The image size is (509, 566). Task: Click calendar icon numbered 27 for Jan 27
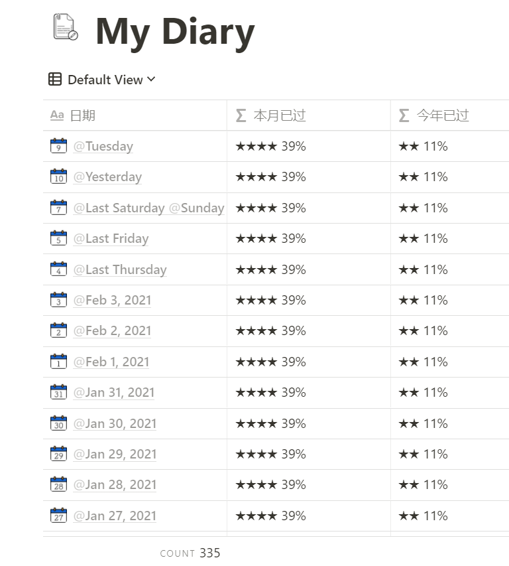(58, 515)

•••

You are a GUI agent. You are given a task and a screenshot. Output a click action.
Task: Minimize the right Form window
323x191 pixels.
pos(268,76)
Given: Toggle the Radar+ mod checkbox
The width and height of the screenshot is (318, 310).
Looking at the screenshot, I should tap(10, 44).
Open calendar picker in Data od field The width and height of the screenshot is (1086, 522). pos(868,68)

•••

#### Exercise goal:
In the listing above, find the line holding "Task: Minimize the right Form window" and the line holding "Open calendar picker", then output those two lines and every line between them exactly.

#### Answer:
Task: Minimize the right Form window
323x191 pixels.
pos(268,76)
Given: Toggle the Radar+ mod checkbox
The width and height of the screenshot is (318, 310).
Looking at the screenshot, I should tap(10, 44).
Open calendar picker in Data od field The width and height of the screenshot is (1086, 522). pos(868,68)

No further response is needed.